** Given request **
Pick out and copy every line of the rows below that contains the string "input".

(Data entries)
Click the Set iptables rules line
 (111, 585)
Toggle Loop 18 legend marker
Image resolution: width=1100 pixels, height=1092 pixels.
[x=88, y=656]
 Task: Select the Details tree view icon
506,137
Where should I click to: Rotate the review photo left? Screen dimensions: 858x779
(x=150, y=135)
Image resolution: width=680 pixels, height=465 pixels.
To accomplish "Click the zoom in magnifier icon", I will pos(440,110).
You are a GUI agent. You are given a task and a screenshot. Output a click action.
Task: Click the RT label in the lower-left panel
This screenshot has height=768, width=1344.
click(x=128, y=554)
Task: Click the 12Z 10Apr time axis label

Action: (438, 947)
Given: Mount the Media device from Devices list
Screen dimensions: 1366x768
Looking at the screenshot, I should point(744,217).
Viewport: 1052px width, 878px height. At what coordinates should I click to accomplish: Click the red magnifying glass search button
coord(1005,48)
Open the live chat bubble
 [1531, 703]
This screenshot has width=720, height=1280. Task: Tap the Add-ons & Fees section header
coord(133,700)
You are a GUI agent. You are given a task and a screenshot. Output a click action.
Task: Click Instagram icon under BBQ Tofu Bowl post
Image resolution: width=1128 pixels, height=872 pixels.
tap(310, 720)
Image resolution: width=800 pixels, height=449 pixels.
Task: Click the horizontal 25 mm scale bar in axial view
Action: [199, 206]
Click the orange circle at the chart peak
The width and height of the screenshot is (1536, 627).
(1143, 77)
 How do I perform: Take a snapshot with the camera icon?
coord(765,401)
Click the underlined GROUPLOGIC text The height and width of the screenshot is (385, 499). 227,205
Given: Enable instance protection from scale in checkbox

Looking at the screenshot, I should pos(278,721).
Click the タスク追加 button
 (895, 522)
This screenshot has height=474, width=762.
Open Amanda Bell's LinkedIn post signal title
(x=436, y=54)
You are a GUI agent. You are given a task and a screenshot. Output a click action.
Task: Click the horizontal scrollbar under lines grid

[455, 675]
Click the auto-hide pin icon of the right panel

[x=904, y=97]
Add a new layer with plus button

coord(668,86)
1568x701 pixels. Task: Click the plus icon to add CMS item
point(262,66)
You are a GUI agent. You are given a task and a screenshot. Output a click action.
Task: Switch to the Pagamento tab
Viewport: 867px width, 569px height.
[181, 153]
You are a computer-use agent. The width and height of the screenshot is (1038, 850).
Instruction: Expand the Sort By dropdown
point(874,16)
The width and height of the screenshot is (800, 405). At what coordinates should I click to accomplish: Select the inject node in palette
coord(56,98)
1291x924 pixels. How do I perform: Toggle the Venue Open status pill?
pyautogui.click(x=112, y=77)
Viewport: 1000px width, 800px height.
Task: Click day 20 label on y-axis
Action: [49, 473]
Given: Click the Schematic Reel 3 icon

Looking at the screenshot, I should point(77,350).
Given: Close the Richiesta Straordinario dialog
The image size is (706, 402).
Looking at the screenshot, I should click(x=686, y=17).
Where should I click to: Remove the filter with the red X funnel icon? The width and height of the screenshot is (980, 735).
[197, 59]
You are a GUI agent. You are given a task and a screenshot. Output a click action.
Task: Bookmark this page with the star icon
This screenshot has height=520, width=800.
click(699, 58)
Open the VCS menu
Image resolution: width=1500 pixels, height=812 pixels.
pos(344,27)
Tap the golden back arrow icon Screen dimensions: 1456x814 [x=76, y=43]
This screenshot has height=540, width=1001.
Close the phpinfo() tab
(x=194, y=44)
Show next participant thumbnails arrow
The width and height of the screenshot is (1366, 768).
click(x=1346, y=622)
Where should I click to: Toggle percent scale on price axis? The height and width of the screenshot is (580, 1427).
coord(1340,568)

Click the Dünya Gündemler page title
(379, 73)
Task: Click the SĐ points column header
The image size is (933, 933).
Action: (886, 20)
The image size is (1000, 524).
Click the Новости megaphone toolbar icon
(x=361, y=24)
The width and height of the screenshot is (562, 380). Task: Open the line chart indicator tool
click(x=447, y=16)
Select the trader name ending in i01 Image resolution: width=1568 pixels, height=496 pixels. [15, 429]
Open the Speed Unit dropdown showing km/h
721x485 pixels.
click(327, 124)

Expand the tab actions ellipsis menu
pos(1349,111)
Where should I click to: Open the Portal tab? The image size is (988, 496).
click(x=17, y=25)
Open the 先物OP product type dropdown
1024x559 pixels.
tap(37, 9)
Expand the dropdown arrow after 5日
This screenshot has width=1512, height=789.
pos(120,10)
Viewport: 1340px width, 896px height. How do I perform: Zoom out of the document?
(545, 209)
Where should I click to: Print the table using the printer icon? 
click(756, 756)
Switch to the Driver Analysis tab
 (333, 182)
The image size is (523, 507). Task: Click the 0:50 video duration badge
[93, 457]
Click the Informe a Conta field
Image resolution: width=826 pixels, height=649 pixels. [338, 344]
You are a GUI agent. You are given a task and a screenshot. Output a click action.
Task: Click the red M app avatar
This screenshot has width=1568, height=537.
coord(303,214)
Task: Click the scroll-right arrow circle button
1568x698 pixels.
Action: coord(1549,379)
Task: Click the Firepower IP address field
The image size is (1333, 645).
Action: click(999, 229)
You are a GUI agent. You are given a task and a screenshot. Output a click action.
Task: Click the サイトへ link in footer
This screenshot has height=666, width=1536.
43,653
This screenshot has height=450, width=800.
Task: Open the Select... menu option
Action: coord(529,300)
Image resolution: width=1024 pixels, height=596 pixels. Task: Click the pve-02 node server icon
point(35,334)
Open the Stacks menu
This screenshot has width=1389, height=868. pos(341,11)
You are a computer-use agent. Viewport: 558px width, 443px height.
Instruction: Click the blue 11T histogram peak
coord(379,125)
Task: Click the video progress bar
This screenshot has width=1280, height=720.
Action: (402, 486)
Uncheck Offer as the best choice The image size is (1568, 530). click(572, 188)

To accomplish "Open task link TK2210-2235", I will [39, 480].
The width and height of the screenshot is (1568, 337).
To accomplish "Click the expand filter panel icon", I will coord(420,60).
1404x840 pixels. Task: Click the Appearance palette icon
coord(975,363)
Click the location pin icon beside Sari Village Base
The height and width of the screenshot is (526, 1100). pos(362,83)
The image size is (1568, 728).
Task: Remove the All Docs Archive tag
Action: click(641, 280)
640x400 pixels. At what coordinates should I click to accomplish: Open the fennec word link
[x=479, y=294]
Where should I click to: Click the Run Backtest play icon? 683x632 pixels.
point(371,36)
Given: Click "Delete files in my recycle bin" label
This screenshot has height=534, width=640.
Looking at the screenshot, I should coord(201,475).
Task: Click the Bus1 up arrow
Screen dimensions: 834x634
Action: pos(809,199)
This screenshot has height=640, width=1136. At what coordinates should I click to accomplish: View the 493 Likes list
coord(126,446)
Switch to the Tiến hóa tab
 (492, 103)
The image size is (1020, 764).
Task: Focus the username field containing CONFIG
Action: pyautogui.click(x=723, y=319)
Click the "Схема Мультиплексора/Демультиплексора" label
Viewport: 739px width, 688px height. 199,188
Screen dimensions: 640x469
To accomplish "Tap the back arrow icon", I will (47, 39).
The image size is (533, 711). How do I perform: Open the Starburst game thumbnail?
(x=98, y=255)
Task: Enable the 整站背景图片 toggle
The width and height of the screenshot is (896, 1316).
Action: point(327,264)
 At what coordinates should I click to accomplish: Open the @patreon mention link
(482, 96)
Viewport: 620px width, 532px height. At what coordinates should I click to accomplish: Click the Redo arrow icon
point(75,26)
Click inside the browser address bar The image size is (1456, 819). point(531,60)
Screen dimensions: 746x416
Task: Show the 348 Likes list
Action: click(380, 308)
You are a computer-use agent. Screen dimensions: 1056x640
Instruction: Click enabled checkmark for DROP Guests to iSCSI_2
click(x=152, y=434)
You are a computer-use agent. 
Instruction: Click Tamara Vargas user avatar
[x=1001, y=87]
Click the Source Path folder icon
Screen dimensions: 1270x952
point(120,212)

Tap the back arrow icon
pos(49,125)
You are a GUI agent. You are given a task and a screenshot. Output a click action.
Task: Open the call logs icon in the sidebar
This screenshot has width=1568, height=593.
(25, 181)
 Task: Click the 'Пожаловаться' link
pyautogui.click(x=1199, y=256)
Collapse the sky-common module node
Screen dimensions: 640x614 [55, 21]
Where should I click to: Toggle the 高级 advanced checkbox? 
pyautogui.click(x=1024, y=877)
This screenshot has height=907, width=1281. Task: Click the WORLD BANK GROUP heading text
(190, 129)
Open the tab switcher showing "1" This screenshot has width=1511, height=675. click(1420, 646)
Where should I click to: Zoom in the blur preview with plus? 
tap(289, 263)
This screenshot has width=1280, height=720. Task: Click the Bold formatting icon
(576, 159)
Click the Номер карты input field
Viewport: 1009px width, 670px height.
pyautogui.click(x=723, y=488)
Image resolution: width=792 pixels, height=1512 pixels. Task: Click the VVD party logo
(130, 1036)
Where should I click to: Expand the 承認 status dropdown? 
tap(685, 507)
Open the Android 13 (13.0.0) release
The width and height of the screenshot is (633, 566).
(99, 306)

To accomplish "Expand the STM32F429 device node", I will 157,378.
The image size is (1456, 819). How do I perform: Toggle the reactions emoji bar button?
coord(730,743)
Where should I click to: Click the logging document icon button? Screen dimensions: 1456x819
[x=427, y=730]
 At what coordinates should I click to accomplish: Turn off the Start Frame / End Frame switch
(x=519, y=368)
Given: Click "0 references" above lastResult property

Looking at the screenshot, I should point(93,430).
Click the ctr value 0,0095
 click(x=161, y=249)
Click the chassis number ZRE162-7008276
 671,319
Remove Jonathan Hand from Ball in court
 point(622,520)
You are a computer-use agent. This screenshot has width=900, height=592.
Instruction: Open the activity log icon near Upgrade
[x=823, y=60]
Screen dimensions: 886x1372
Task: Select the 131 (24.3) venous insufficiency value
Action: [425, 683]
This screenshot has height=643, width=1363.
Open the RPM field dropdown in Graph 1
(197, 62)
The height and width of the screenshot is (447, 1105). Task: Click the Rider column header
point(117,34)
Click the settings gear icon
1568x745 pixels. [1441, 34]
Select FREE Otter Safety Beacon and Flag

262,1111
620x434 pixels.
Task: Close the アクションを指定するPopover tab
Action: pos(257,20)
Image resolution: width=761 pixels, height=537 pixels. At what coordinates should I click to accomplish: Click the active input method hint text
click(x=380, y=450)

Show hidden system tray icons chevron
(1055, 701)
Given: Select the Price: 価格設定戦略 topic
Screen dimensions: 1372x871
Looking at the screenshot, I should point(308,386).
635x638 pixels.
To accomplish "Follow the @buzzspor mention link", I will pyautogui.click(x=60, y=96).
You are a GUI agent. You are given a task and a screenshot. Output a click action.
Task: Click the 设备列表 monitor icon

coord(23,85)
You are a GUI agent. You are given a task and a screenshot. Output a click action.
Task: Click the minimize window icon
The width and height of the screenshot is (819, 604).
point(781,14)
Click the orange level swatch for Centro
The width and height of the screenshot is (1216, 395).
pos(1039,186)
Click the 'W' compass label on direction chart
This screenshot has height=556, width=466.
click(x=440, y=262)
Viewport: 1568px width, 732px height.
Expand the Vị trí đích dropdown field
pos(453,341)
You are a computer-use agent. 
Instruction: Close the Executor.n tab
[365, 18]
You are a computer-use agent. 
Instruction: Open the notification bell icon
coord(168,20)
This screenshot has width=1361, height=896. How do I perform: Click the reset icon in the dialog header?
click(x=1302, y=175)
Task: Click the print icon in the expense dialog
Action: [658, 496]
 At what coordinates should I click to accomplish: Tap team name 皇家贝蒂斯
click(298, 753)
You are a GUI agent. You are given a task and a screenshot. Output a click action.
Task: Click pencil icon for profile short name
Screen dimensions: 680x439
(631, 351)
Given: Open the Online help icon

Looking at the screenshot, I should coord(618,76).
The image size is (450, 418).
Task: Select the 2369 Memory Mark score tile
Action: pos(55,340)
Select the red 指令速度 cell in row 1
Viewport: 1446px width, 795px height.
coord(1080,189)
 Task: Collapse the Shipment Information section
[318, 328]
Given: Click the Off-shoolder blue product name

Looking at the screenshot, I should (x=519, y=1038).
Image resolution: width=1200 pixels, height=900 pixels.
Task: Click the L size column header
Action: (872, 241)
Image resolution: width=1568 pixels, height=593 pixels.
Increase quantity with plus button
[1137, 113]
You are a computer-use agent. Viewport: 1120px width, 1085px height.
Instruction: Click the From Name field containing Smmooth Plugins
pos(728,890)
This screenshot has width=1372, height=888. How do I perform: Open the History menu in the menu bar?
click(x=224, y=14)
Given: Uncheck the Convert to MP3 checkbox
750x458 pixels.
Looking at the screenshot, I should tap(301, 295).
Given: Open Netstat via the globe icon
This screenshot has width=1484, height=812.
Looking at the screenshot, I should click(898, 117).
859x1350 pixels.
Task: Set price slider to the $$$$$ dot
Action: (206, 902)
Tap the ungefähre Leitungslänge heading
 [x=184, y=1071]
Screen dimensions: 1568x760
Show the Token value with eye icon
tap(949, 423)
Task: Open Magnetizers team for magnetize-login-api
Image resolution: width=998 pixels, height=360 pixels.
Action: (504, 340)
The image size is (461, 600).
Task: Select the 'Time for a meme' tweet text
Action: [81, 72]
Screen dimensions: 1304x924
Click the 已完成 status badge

** Answer to this problem **
Click the Номер карты input field
Image resolution: width=761 pixels, height=537 pixels. At what coordinates should I click to accomplish: Click the active input method hint text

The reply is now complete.